§ **EXERCISE BRIEF**
In the records below, the lines from the one containing "[YouTube social link] (134, 1741)" through the last are to be reproduced exactly and alone.

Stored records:
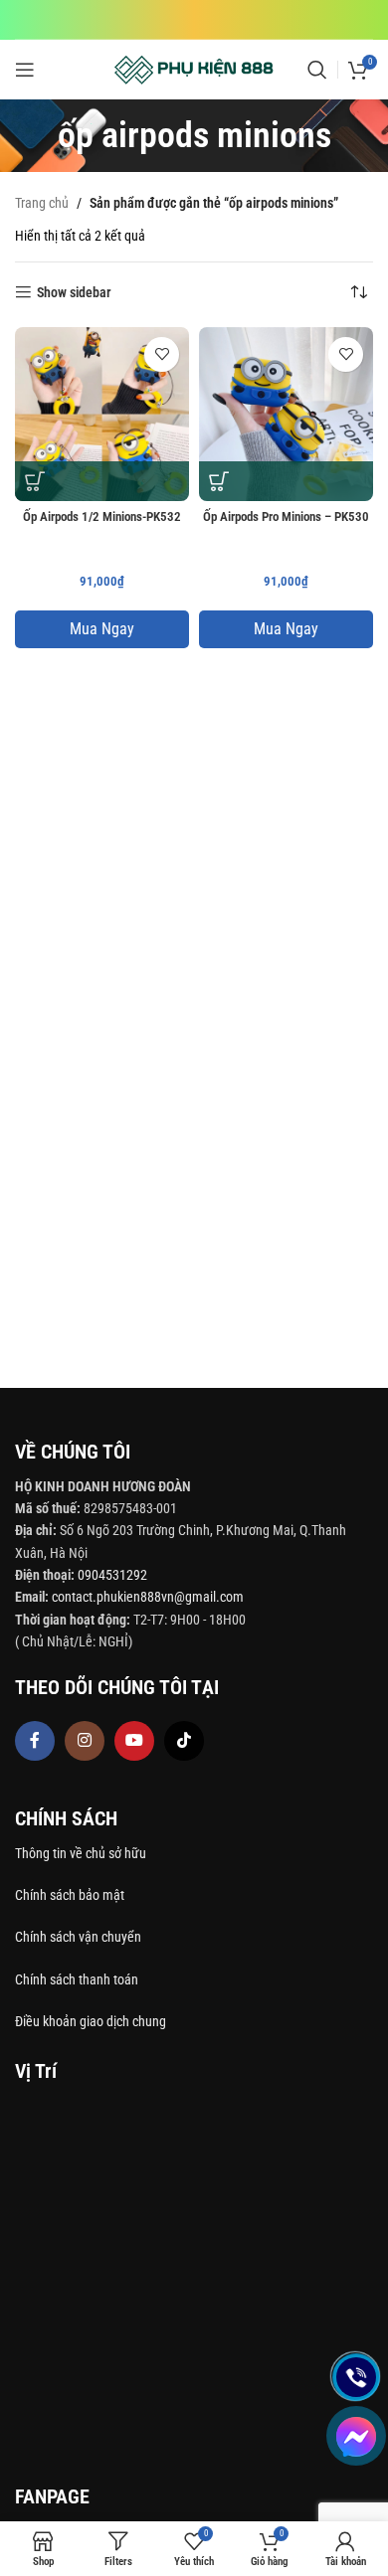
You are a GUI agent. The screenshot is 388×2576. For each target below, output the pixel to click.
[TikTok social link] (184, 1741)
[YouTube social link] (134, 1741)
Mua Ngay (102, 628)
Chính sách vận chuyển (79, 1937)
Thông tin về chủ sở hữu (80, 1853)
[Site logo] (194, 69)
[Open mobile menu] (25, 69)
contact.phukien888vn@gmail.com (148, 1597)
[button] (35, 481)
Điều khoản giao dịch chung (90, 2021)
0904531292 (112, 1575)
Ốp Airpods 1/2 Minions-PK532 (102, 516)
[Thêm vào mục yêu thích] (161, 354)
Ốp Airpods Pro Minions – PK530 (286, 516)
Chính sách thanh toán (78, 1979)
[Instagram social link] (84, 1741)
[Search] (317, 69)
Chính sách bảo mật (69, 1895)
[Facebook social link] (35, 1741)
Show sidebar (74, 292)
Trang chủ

§ **SOLUTION**
[YouTube social link] (134, 1741)
Mua Ngay (102, 628)
Chính sách vận chuyển (79, 1937)
Thông tin về chủ sở hữu (80, 1853)
[Site logo] (194, 69)
[Open mobile menu] (25, 69)
contact.phukien888vn@gmail.com (148, 1597)
[button] (35, 481)
Điều khoản giao dịch chung (90, 2021)
0904531292 (112, 1575)
Ốp Airpods 1/2 Minions-PK532 (102, 516)
[Thêm vào mục yêu thích] (161, 354)
Ốp Airpods Pro Minions – PK530 (286, 516)
Chính sách thanh toán (78, 1979)
[Instagram social link] (84, 1741)
[Search] (317, 69)
Chính sách bảo mật (69, 1895)
[Facebook social link] (35, 1741)
Show sidebar (74, 292)
Trang chủ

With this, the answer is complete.